Ueberleben in Neukoelln
„Überleben in Neukölln“ läuft ab 23. November 2017 im Kino

Bald 75 Jahre ist Rosa von Praunheim inzwischen, ein Leben im Ruhestand kommt für den deutschen Regisseur aber nicht in Frage. Immer wieder wirkt er in neuen Filmen mit, mal hinter der Kamera (Härte), mal davor. In Überleben in Neukölln überlässt er wieder anderen das Reden, tritt selbst so gut wie gar nicht in Erscheinung. Und doch ist sein neuester Dokumentarfilm ein typischer von Praunheim, sowohl von der Umsetzung wie auch vom Inhalt her. Noch immer ist er fasziniert von den Menschen und ihren Geschichten, vor allem wenn sie nicht der Norm entsprechen. Und auch wenn sein neuester Beitrag sicher nicht die nachhaltige Sprengkraft von seinem Durchbruch Nicht der Homosexuelle ist pervers, sondern die Situation, in der er lebt haben wird – dafür ist das hier zu persönlich –, so schafft er es doch immer wieder, das Private mit dem Politischen zu verbinden.

Ein Stadtteil im Wandel
Neukölln hat er sich dieses Mal als Thema ausgesucht, jenen Berliner Stadtteil also, der aufgrund von Gewaltübergriffen nicht unbedingt den besten Ruf genießt. Berüchtigt beispielsweise der Fall Schule Rütli, als Lehrer deren Schließung forderten, weil sie von der Gewalt durch die Schüler überfordert waren. Angesprochen wird der Fall in der Doku mehrfach. Zu sehen ist von der Problematik aber kaum etwas. Auch die Befragten betonen, dass das hier alles nicht so schlimm ist, wie es manchmal dargestellt wird. Größere Sorgen bereitet da schon der Wandel des Bezirks: Mit dem Ruf, nicht nur gefährlich, sondern vor allem auch trendy zu sein, kamen immer mehr wohlhabende Menschen hierher. Die Folge: Die Preise explodieren, überall sprießen neue Coffee Shops aus den Böden. So viel Kaffee könne man doch gar nicht trinken, gibt eine der Befragten dazu an. Die ist fast 90, kam vor Jahrzehnten hierher, um mit ihrer Geliebten zusammen sein zu können.

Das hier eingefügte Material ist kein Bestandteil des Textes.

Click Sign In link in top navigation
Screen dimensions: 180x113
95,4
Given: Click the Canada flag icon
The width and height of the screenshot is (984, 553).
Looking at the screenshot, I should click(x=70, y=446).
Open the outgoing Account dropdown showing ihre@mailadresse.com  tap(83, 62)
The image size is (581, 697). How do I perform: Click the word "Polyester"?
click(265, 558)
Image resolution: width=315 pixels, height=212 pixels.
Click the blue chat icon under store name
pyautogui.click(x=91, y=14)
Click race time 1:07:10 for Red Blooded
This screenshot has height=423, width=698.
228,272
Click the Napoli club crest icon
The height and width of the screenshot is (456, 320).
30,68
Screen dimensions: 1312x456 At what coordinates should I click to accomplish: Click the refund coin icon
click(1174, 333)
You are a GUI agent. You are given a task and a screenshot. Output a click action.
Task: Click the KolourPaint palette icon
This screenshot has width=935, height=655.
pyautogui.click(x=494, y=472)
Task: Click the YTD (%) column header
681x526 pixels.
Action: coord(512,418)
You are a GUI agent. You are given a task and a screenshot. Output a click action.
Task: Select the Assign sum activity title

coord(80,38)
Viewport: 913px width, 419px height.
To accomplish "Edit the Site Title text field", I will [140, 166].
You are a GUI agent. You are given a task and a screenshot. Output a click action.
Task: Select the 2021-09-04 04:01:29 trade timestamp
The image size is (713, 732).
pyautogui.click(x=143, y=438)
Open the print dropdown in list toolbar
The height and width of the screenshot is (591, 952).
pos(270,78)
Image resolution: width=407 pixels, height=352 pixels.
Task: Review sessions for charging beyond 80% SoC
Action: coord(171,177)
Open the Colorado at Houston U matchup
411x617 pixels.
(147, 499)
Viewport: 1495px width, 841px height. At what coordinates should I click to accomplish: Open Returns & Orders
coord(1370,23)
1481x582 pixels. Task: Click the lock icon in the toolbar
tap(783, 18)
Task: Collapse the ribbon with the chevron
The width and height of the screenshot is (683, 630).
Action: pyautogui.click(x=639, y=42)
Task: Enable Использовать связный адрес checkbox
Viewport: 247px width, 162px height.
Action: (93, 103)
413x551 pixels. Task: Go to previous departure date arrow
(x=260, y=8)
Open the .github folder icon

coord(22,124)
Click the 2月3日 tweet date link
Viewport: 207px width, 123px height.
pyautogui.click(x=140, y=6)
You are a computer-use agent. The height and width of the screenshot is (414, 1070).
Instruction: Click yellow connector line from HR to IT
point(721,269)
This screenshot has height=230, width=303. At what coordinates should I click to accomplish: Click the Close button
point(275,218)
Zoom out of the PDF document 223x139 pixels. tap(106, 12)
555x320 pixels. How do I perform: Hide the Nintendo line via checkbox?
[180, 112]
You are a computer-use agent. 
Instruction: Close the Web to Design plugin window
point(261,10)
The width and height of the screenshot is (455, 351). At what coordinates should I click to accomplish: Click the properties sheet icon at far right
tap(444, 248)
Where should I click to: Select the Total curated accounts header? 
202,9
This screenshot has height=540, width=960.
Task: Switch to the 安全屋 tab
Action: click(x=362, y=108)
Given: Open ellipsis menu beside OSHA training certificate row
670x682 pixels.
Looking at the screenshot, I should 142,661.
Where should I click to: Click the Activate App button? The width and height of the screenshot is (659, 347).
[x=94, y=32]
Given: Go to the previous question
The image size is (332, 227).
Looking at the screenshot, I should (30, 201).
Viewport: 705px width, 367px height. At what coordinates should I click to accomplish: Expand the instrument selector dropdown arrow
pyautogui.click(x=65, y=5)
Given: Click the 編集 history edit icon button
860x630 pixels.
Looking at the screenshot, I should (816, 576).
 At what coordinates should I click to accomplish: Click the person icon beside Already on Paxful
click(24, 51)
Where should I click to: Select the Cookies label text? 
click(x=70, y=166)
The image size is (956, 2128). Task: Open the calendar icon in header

Ein Unikat ist sie und als Lesbe eine sexuelle Minderheit. So wie alle, die von Praunheim hier befragt. Bei aller Faszination für das Viertel und die Menschen, er ist und bleibt ein Sprachrohr für die LGBT-Community. Hin und wieder wird diese Abweichung von der Norm thematisiert. Ein Kabarettkünstler wird beispielsweise die These vertreten, dass der Hass auf Schwule daher rührt, weil heterosexuelle Männer neidisch auf deren analen Freuden sind. Spannender sind jedoch die Geschichten der Flüchtlinge, aus Syrien beispielsweise, die auch der sexuellen Orientierung wegen ihr Land verlassen mussten – die Doku nähert sich thematisch da HOMØE – Auf der Suche nach Geborgenheit an, das die Situation von LGBT-Flüchtlingen in Deutschland näher beleuchtet.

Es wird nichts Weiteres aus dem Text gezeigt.